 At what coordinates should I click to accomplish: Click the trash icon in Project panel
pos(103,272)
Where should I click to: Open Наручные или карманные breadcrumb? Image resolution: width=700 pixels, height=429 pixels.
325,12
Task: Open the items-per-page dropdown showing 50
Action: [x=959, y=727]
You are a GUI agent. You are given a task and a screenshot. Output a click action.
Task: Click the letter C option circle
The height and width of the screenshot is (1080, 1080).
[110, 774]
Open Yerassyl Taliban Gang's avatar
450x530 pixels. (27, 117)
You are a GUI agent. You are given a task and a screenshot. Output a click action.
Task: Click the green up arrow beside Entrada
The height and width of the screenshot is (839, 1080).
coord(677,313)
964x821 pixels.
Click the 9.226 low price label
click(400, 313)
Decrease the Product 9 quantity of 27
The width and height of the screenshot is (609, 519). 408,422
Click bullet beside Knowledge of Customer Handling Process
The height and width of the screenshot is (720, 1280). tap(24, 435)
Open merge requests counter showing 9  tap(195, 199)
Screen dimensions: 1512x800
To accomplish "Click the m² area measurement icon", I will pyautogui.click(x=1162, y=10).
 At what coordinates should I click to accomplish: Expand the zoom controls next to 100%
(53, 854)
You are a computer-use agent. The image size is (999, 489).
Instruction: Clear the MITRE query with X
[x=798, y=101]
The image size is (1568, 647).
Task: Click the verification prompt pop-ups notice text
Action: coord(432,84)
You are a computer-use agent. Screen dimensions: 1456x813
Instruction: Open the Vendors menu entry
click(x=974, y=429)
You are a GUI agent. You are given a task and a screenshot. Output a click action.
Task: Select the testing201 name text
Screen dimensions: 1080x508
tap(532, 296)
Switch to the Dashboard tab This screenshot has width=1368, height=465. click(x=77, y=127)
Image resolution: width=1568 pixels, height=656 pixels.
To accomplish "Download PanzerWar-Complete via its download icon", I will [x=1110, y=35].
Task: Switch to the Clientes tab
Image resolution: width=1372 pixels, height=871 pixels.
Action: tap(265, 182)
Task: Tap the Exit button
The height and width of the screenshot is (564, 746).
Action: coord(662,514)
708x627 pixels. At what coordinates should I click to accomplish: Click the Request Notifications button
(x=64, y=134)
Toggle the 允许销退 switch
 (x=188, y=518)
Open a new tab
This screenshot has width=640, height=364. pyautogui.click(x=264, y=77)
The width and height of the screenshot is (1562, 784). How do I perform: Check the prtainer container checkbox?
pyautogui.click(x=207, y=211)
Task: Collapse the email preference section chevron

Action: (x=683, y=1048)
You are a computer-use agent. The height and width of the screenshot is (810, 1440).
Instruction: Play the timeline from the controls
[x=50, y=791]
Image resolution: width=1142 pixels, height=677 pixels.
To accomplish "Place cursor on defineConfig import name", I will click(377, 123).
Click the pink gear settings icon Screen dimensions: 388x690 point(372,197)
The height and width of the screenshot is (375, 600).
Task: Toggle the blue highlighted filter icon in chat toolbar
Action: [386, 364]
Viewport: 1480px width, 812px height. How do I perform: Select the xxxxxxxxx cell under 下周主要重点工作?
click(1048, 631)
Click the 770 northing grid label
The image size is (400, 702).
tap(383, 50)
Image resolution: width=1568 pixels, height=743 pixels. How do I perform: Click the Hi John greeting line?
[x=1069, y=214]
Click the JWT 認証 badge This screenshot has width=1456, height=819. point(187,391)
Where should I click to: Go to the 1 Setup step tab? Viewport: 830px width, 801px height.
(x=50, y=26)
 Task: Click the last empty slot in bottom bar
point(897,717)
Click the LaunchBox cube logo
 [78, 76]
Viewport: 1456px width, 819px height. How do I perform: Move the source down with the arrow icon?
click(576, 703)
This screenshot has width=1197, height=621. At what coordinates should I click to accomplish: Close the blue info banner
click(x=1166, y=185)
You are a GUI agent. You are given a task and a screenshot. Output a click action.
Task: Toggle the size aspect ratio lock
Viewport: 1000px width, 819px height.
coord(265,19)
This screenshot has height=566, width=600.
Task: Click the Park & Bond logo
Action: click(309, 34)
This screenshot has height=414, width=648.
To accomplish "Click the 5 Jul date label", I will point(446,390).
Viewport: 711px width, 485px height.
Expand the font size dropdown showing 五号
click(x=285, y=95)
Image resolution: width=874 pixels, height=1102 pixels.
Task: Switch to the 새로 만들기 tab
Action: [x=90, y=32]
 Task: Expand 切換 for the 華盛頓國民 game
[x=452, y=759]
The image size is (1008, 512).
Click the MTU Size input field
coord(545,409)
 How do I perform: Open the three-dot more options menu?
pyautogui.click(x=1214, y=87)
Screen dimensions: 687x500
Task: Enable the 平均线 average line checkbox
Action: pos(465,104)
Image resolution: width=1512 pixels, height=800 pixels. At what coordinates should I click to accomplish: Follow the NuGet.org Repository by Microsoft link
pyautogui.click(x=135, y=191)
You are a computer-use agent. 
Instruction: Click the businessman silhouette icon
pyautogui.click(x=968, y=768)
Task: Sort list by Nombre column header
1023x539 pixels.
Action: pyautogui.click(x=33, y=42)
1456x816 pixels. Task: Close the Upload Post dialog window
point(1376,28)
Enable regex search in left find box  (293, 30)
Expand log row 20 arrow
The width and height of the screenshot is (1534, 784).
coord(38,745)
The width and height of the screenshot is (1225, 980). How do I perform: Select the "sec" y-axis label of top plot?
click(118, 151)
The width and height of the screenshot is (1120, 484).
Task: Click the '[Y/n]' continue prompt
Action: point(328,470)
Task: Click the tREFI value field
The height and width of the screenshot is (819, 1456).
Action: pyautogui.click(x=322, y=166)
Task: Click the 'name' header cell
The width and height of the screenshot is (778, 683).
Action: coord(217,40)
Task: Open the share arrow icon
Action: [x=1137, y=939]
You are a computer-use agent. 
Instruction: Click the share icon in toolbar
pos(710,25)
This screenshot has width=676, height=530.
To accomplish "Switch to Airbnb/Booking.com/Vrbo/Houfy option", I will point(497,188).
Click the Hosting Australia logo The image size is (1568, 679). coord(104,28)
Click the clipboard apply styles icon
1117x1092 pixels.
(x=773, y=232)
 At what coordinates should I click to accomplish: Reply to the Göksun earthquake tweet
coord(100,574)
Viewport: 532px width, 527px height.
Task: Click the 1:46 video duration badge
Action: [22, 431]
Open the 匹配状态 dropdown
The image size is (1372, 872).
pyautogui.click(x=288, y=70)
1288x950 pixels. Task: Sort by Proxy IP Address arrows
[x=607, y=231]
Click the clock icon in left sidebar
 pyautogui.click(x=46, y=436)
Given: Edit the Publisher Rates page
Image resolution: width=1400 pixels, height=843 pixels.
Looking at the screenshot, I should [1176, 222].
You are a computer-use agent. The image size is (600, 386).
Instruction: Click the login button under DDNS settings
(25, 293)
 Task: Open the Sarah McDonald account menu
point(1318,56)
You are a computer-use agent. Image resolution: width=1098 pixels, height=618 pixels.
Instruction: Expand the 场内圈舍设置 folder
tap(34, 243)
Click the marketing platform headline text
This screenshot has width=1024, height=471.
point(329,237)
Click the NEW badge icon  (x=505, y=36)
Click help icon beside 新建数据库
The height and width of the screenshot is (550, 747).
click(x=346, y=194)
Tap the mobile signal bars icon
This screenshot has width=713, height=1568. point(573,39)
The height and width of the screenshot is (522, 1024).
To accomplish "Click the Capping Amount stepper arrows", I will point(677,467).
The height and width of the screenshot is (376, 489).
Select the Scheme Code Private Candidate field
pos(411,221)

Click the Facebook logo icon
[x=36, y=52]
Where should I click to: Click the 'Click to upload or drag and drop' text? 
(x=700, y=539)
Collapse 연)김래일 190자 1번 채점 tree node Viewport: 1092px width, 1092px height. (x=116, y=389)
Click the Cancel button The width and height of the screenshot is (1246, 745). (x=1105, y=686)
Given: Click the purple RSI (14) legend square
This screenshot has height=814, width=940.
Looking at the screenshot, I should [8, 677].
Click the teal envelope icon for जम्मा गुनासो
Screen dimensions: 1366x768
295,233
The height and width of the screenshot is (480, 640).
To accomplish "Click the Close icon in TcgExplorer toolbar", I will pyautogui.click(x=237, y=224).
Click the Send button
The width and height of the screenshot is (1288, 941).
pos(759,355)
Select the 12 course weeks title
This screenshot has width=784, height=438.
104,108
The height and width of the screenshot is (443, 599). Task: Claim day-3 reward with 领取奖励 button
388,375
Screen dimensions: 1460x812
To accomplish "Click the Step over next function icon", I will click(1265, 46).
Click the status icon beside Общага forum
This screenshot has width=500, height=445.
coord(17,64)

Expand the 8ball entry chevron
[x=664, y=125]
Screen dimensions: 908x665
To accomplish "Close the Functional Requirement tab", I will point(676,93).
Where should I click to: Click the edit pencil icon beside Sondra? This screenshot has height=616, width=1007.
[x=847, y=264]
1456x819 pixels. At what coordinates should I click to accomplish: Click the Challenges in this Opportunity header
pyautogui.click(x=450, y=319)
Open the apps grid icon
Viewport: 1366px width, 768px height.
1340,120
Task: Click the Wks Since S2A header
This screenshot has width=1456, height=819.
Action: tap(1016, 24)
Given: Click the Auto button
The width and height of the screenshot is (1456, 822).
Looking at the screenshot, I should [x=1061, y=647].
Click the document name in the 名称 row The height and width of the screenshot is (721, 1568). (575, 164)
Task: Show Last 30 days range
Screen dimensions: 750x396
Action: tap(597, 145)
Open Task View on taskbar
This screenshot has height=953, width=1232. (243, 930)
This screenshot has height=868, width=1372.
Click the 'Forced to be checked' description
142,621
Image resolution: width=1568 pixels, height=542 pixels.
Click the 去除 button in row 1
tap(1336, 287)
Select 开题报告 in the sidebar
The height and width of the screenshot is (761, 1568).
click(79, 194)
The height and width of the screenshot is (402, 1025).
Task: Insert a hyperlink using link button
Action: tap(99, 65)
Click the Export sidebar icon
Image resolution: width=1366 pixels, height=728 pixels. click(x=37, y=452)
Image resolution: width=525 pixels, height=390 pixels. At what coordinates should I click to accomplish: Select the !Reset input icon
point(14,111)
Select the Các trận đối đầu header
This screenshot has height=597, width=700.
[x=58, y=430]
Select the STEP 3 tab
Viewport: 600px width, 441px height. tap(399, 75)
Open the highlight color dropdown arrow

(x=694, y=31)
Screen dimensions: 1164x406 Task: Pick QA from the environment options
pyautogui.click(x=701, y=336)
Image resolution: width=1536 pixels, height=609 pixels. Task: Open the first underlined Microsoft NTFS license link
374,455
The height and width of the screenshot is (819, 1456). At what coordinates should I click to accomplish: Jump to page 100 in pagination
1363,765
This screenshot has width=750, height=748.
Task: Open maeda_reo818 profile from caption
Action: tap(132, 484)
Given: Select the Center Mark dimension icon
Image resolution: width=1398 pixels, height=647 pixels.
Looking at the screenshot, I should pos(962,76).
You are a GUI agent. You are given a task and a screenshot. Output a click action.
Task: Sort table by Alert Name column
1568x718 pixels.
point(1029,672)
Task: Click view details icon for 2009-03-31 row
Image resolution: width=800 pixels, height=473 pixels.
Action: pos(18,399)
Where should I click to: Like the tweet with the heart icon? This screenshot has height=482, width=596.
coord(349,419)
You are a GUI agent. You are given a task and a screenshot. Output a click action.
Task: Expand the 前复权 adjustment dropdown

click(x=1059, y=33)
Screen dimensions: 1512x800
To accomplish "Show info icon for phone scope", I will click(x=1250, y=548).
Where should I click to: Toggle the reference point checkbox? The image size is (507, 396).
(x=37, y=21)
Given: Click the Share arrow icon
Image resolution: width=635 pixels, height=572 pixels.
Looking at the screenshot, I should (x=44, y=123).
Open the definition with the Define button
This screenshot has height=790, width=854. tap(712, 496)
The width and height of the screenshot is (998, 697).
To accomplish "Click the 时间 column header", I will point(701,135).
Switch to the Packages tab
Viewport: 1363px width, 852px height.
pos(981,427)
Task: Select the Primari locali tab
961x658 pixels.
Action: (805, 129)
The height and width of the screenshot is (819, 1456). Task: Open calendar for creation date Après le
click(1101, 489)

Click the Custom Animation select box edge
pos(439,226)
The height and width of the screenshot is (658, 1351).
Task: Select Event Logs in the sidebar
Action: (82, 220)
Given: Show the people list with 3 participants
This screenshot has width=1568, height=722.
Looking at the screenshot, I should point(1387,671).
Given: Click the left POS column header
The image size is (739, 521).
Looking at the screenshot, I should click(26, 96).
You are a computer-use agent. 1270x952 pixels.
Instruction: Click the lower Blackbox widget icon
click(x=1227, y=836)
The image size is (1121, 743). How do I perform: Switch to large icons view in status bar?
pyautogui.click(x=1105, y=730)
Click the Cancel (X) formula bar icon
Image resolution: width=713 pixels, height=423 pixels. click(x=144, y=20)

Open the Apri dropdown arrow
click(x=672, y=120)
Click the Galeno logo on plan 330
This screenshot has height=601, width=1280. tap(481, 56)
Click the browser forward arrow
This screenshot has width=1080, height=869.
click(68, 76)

□ □ □

▶ **STATED PROBLEM**: Collect every line in the records above that contains the word "from". Case counts.

▶ **RESPONSE**:
Instruction: Play the timeline from the controls
Screen dimensions: 1164x406 Task: Pick QA from the environment options
Task: Open maeda_reo818 profile from caption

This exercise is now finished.